Print the material below again, line for line, with no changes.

Records from a dataset:
□ □ □

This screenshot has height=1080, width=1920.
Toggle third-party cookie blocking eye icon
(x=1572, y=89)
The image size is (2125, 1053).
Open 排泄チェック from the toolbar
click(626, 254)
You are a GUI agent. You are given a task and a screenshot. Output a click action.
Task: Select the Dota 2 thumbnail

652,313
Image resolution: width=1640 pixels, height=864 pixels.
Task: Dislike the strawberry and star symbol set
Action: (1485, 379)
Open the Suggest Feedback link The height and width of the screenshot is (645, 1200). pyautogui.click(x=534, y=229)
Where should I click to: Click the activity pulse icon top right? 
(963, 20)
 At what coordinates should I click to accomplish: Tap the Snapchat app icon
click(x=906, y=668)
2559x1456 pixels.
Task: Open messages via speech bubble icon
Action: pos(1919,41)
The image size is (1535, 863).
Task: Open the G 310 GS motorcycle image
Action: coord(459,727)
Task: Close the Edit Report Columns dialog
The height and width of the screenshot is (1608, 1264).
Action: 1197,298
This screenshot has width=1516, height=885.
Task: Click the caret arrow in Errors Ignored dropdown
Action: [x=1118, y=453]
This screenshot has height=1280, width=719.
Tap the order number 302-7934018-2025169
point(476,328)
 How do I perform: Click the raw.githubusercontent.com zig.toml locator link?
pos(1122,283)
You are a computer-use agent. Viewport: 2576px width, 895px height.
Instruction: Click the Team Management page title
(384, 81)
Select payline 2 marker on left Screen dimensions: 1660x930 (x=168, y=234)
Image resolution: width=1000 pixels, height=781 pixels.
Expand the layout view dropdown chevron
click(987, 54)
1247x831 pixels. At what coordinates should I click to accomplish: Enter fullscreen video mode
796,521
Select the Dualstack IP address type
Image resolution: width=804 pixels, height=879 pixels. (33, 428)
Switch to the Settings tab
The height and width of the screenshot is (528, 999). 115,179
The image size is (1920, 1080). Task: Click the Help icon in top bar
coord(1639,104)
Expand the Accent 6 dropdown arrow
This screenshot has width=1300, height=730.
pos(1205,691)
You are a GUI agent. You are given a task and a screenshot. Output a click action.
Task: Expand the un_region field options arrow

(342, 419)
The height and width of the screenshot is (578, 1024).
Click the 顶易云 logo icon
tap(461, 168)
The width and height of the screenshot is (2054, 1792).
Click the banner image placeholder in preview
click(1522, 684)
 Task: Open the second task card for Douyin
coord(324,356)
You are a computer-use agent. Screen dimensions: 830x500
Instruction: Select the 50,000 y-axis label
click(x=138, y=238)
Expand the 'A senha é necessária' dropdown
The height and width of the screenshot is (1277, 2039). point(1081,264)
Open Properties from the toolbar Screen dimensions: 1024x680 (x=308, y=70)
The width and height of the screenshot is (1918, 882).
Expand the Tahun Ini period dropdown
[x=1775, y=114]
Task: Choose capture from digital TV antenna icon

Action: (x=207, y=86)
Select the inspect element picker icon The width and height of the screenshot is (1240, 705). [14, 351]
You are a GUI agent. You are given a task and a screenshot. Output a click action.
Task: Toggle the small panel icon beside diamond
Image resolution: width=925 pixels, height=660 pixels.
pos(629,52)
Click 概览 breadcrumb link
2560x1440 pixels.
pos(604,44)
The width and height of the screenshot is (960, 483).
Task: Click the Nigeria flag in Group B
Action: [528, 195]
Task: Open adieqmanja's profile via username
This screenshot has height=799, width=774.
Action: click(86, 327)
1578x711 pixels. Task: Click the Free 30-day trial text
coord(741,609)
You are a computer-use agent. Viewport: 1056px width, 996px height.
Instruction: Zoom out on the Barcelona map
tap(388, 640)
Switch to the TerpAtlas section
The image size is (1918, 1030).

□ □ □

• [Solution below]
This screenshot has height=1080, width=1920.
Toggle third-party cookie blocking eye icon
(x=1572, y=89)
The image size is (2125, 1053).
Open 排泄チェック from the toolbar
click(626, 254)
You are a GUI agent. You are given a task and a screenshot. Output a click action.
Task: Select the Dota 2 thumbnail

652,313
Image resolution: width=1640 pixels, height=864 pixels.
Task: Dislike the strawberry and star symbol set
Action: (1485, 379)
Open the Suggest Feedback link The height and width of the screenshot is (645, 1200). pyautogui.click(x=534, y=229)
Where should I click to: Click the activity pulse icon top right? 
(963, 20)
 At what coordinates should I click to accomplish: Tap the Snapchat app icon
click(x=906, y=668)
2559x1456 pixels.
Task: Open messages via speech bubble icon
Action: pos(1919,41)
The image size is (1535, 863).
Task: Open the G 310 GS motorcycle image
Action: coord(459,727)
Task: Close the Edit Report Columns dialog
The height and width of the screenshot is (1608, 1264).
Action: 1197,298
This screenshot has width=1516, height=885.
Task: Click the caret arrow in Errors Ignored dropdown
Action: [x=1118, y=453]
This screenshot has height=1280, width=719.
Tap the order number 302-7934018-2025169
point(476,328)
 How do I perform: Click the raw.githubusercontent.com zig.toml locator link?
pos(1122,283)
You are a computer-use agent. Viewport: 2576px width, 895px height.
Instruction: Click the Team Management page title
(384, 81)
Select payline 2 marker on left Screen dimensions: 1660x930 (x=168, y=234)
Image resolution: width=1000 pixels, height=781 pixels.
Expand the layout view dropdown chevron
click(987, 54)
1247x831 pixels. At what coordinates should I click to accomplish: Enter fullscreen video mode
796,521
Select the Dualstack IP address type
Image resolution: width=804 pixels, height=879 pixels. (33, 428)
Switch to the Settings tab
The height and width of the screenshot is (528, 999). 115,179
The image size is (1920, 1080). Task: Click the Help icon in top bar
coord(1639,104)
Expand the Accent 6 dropdown arrow
This screenshot has width=1300, height=730.
pos(1205,691)
You are a GUI agent. You are given a task and a screenshot. Output a click action.
Task: Expand the un_region field options arrow

(342, 419)
The height and width of the screenshot is (578, 1024).
Click the 顶易云 logo icon
tap(461, 168)
The width and height of the screenshot is (2054, 1792).
Click the banner image placeholder in preview
click(1522, 684)
 Task: Open the second task card for Douyin
coord(324,356)
You are a computer-use agent. Screen dimensions: 830x500
Instruction: Select the 50,000 y-axis label
click(x=138, y=238)
Expand the 'A senha é necessária' dropdown
The height and width of the screenshot is (1277, 2039). point(1081,264)
Open Properties from the toolbar Screen dimensions: 1024x680 (x=308, y=70)
The width and height of the screenshot is (1918, 882).
Expand the Tahun Ini period dropdown
[x=1775, y=114]
Task: Choose capture from digital TV antenna icon

Action: (x=207, y=86)
Select the inspect element picker icon The width and height of the screenshot is (1240, 705). [14, 351]
You are a GUI agent. You are given a task and a screenshot. Output a click action.
Task: Toggle the small panel icon beside diamond
Image resolution: width=925 pixels, height=660 pixels.
pos(629,52)
Click 概览 breadcrumb link
2560x1440 pixels.
pos(604,44)
The width and height of the screenshot is (960, 483).
Task: Click the Nigeria flag in Group B
Action: [528, 195]
Task: Open adieqmanja's profile via username
This screenshot has height=799, width=774.
Action: click(86, 327)
1578x711 pixels. Task: Click the Free 30-day trial text
coord(741,609)
You are a computer-use agent. Viewport: 1056px width, 996px height.
Instruction: Zoom out on the Barcelona map
tap(388, 640)
Switch to the TerpAtlas section
The image size is (1918, 1030).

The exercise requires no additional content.